Vorrei aggiungere, se permetti, che oltre ai grafomani sono affascinato dall’ampia strutturazione che a volte assumono le loro opere. Resto sgomento al cospetto di cattedrali come la Commedia umana di Balzac, il ciclo dei Rougon-Macquart di Zola, la Ricerca di Proust o Zettel di Arno Schmidt; ma anche davanti alla parete di scaffali che serve a custodire le Patrologie latina e greca dell’abate Migne: certo, lui non fu l’autore, solo lo schedatore e curatore di tutti i testi patristici, ma che immenso lavoro! Sono anche sbigottito da come possano aver costruito opere così complicate uno Joyce col suo Ulisse, uno Stefano D’Arrigo con Horcinus Orca o un Berto col Male oscuro. Se mi concedi un neologismo: la scrittura, quando è esagerata, porta all’edificazione di grafopiramidi. Sono insomma colpito dai grandi cantieri e dalle grandi opere che si ergono: vivendo in area bolognese, là dove è sorta la figura dell’umarell, direi che mi trovo proprio nel posto giusto.
Bonazzi
Per terminare la nostra conversazione, mi sorge spontaneo chiederti come tu autore consideri questi tuoi ultimi lavori, e poi: sei già impegnato su un’altra mania, e nel caso quale...?
Castronuovo
Beh, mi piacerebbe che si notasse, anche solo per via generica, che ho inteso fare un pizzico di letteratura, ho voluto calarmi con levità nel mio tema – le goffe complicazioni della scrittura, i tic di chi genera le opere, di chi ha l’assillo di lasciare lungo il suo cammino dei segni – e farlo mediante una ricercata snellezza della pagina, in cui inseguo i sostantivi, tentando per quanto possibile di rinunciare agli aggettivi, mie bestie nere.

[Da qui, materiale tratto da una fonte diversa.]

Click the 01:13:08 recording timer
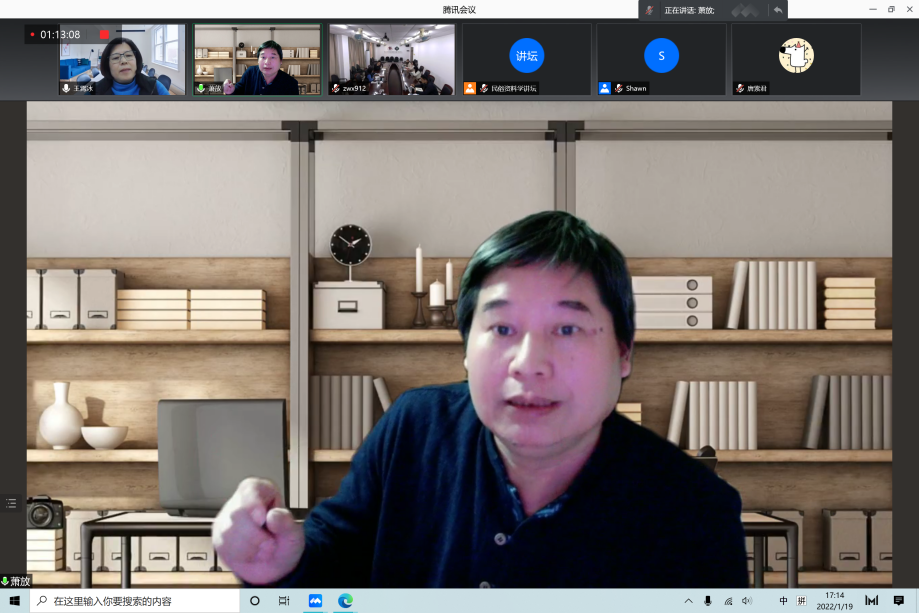The width and height of the screenshot is (919, 613). [x=60, y=35]
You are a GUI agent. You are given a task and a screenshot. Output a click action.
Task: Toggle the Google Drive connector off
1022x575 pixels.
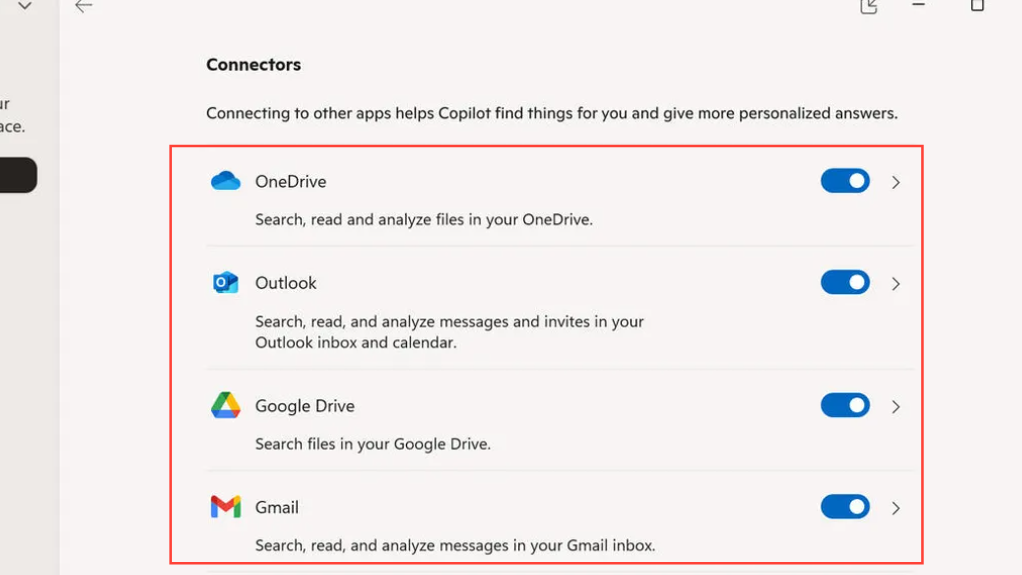coord(845,405)
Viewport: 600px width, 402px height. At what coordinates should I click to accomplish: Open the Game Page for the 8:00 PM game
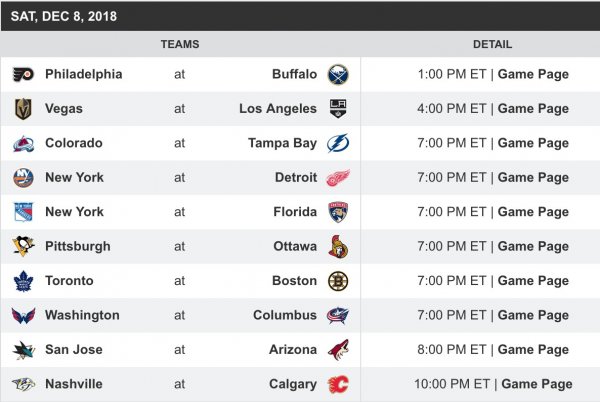click(533, 350)
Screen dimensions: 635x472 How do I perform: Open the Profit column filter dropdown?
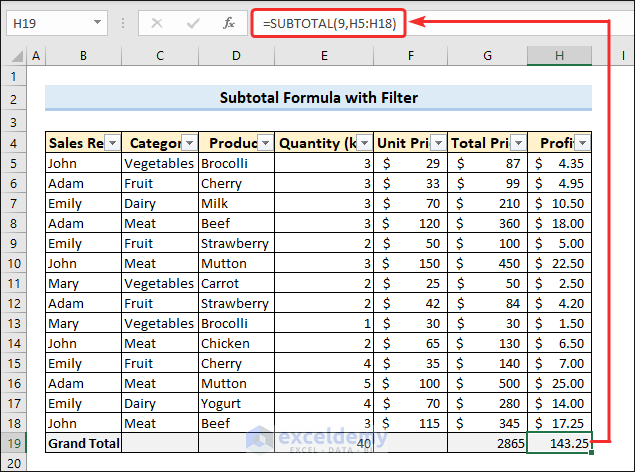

E poi aggiungo che sono ben consapevole di produrre cose di disagevole schedatura. Prima ho fatto cenno al saggismo: si tratta di una ampia famiglia che raccoglie prodotti riflessivi e autoriflessivi ma sempre informali e soggettivi. La sola cosa che so di me è che produco cose informali e soggettive, abbastanza inclassificabili e perciò mal vendibili, per cui vivo ciò che la cultura eroica definisce la “mistica della sconfitta”, la quale può però avere un interessante rovescio, che ti narro. Nelle librerie non sanno dove collocare i miei titoli: tra la saggistica? nel settore antropologico? tra le autobiografie? oppure anche nel raro settore delle forme brevi, semmai con sottofondo filosofico (penso alla fatica che avranno fatto a metà Novecento per capire dove collocare i Minima moralia di Adorno). Alla fine, chi ne vuole una copia deve cercarla tra i libri bislacchi, tra le scritture ibride e divaganti, quelle che il libraio fatica a collocare, e che a volte tiene vicino alla cassa tra quei prodotti bizzarri che qualcuno, annoiato dall’omogeneità dell’offerta, acquista all’ultimo istante, e sia detto: che enorme favore mi fanno i librai!
Infine, mi hai chiesto se sto lavorando su un’altra mania. Sì, certo, ma per ora ho un brogliaccio troppo primitivo, e chi scrive sa bene quanti scartafacci vengono abbandonati per strada. Vista la larghezza di tempo che mi hai concesso, mi concedo una finale divagazione: il vero collezionista, una volta conclusa una specifica collezione, la cede di colpo e ne comincia un’altra. Ecco, diciamo che dopo aver traversato i mondi dei bibliomani e dei grafomani, sto veleggiando in uno specchio marino di tutt’altro colore...
Bologna, 27 gennaio 2026
Nota biografica
Antonio Castronuovo è critico e traduttore. Scrive di cultura per la «Gazzetta di Parma» e per riviste di bibliofilia. I suoi ultimi lavori: Dizionario del bibliomane (Sellerio) e Dizionario del grafomane (Sellerio). Ha da ultimo curato Ossessione bibliofila (La nave di Teseo). Altri suoi saggi sono nei cataloghi Elliot, Quodlibet, Rubbettino, Pendragon.